This case is decided pursuant to Chapter 410 of the Texas Workers’ Compensation Act and Rules of the Division of Workers’ Compensation adopted thereunder.

ISSUE

A benefit contested case hearing was held on July 10, 2008, to decide the following disputed issue:

Is work conditioning, eight hours a day, five times a week for two weeks, reasonable and necessary health care for the compensable injury of ____________? (Issue revised by agreement of the parties)

PARTIES PRESENT

Claimant appeared and was assisted by NG, ombudsman. Carrier appeared, by telephone, and was represented by DP, attorney.

AGREEMENT

The parties reached an agreement. The agreement only resolves the issues to be decided at this hearing. The agreement does not resolve all issues regarding the claim and is not a settlement.

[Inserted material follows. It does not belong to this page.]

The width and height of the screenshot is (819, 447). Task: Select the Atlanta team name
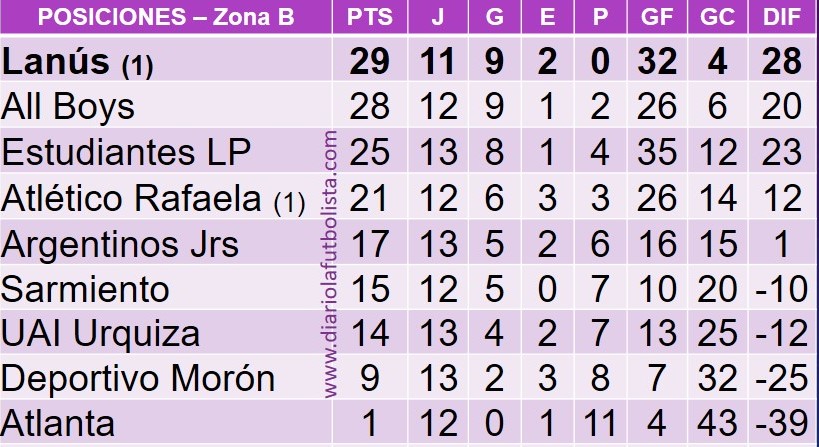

In this decision, this Agreement section includes findings of fact and the Decision Section constitutes the conclusions of law.

Hearing Officer Findings:

  • Venue is proper in the (City) Field Office of the Texas Department of Insurance, Division of Workers’ Compensation.
  • On ____________, Claimant was the employee of (Employer). when he sustained a compensable injury.
  • Carrier delivered to Claimant a single document stating the true corporate name of Carrier, and name and street address of Carrier's registered agent.

The parties agreed to the following:

The parties agree that work conditioning, eight hours a day, five times a week for two weeks, is reasonable and necessary health care for the compensable injury of ____________.

DECISION

Work conditioning, eight hours a day, five times a week for two weeks, is reasonable and necessary health care for the compensable injury of ____________.

ORDER

Carrier is ordered to pay benefits in accordance with this decision, the Texas Workers’ Compensation Act, and the Commissioner’s Rules. Accrued but unpaid income benefits, if any, shall be paid in a lump sum together with interest as provided by law.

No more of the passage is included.